Эва Качиркова - Предсказание прошлого
– А почему он не взял «трабант»? И почему эта машина вообще там оказалась? Она ведь принадлежит Дроздовым?
– «Трабант» был не на ходу, – со знанием дела сказал Лукаш. – У него что-то случилось с зажиганием. Ганка еще на прошлой неделе не могла на нем уехать. Она его там оставила, а дядя Луис обещал ей отремонтировать. Дядя Луис говорил, что это коробка, которая работает на своей собственной вони, – презрительно заметил мальчик.
– И отремонтировал?
– Нет. Томаш потом сам взялся за него. В четверг, когда вы с ним подрались. Ганка сказала, что пришлось долго уговаривать полицейских, чтобы они разрешили взять машину.

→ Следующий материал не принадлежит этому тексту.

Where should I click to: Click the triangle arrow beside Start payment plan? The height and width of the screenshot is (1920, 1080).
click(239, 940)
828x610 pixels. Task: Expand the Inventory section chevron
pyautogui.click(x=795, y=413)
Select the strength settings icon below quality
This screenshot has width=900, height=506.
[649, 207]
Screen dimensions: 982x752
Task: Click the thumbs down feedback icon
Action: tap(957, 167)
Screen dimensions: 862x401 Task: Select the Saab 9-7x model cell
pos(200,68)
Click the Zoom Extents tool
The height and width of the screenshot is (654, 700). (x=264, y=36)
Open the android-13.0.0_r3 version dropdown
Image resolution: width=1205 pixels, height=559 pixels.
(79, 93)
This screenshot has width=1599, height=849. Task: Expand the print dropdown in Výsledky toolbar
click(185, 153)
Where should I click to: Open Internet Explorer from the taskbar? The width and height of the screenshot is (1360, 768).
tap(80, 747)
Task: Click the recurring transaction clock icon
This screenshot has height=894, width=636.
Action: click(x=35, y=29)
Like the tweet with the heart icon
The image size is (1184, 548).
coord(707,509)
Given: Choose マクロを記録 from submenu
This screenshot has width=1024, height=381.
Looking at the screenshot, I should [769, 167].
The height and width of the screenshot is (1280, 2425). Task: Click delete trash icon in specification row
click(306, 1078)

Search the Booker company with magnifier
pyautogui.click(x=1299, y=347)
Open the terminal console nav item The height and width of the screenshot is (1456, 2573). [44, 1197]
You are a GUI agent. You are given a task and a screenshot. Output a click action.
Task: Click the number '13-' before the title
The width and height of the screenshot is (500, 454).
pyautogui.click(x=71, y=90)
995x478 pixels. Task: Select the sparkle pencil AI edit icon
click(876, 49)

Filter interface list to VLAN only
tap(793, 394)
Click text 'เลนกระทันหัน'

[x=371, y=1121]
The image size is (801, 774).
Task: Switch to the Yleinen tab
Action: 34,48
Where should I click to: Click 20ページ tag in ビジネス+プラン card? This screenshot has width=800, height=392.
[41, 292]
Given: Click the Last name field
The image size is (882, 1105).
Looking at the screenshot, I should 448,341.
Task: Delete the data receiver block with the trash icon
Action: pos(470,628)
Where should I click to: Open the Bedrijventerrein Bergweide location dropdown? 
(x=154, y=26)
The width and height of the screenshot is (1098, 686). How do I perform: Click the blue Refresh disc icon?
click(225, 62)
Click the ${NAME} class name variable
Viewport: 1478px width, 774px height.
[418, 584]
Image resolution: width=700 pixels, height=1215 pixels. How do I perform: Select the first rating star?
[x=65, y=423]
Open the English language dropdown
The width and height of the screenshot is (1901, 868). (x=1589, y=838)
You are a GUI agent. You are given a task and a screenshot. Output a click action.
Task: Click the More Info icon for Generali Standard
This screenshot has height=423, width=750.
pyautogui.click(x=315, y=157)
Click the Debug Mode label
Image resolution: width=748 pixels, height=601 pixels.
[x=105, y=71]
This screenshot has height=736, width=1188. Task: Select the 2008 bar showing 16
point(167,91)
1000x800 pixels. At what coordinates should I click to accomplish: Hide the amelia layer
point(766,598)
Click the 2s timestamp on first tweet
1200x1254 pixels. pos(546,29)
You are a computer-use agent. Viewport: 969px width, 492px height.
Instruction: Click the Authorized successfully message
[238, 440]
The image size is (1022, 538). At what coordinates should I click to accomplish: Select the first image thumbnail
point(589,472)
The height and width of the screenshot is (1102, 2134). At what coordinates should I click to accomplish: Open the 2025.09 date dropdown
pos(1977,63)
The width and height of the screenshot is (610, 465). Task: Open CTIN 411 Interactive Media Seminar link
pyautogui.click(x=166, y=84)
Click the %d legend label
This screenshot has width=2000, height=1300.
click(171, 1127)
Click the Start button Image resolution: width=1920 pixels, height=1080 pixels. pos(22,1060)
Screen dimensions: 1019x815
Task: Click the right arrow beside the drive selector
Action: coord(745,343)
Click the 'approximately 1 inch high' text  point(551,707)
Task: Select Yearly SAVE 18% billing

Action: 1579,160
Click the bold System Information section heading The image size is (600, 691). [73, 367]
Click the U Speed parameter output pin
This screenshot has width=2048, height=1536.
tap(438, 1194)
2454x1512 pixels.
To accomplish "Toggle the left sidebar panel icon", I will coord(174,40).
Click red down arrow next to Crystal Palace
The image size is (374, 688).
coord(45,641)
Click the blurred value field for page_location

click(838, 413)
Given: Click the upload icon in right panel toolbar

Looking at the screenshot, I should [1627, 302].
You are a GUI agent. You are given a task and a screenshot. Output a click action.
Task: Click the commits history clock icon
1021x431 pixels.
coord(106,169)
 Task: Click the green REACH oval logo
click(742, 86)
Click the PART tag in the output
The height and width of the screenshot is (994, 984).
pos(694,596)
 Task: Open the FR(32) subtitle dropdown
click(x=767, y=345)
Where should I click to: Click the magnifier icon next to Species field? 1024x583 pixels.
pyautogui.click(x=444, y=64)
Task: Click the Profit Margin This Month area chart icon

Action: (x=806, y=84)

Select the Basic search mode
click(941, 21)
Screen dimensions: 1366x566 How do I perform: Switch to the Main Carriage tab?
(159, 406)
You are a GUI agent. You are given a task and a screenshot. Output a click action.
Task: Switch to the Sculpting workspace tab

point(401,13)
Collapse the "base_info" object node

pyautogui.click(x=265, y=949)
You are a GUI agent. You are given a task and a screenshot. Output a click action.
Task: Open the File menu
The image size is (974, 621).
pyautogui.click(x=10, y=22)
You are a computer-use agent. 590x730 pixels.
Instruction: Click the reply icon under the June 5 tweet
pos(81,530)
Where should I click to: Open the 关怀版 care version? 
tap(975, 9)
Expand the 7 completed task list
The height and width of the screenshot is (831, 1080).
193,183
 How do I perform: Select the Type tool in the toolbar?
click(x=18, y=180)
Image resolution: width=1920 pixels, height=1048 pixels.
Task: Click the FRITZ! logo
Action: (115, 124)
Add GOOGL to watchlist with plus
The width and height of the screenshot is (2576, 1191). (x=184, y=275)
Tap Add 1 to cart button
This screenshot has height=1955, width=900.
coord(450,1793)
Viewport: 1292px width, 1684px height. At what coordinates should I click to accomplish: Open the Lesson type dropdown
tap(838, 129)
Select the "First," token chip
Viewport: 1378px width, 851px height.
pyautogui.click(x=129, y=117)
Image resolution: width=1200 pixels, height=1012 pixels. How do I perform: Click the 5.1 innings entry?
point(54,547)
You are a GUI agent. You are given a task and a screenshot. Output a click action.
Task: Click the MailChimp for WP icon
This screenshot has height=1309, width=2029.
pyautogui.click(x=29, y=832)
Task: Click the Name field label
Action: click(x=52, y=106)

Перед моими глазами возникла красная вилла в тот четверг в сумерки. От гаража шел коренастый мужчина с резиновым шлангом в руке. На этой картинке чего-то не хватало. Я осторожно вернулся к самому главному.
– А ты не помнишь, из-за чего Ольда и пан Эзехиаш ругались? Вспомни хоть что-нибудь, если ты что-то понял.
– Все я понял! – оскорбленно заявил Лукаш. – И все помню!
Я впился в мальчика измученным взглядом.
– Ольда сказал: «Оно у тебя с собой? Ты его носишь просто так в кармане?» Дядя Луис ничего не сказал, а вроде как бы захрюкал. Он вообще-то мало говорил. «Ты с ума сошел! – закричал Ольда. – Ты легкомысленный старый…» Он, конечно, хотел сказать «дурак», но потом поправился: «Ты старый человек, а так легкомысленно себя ведешь, будто совсем не понимаешь, в чем дело, будто тебя это вовсе не касается». Потом было тихо, а потом дядя Луис сказал: «Парень, я уже начинаю понимать, чего вы хотите. И ты угадал, мне до этого нет дела.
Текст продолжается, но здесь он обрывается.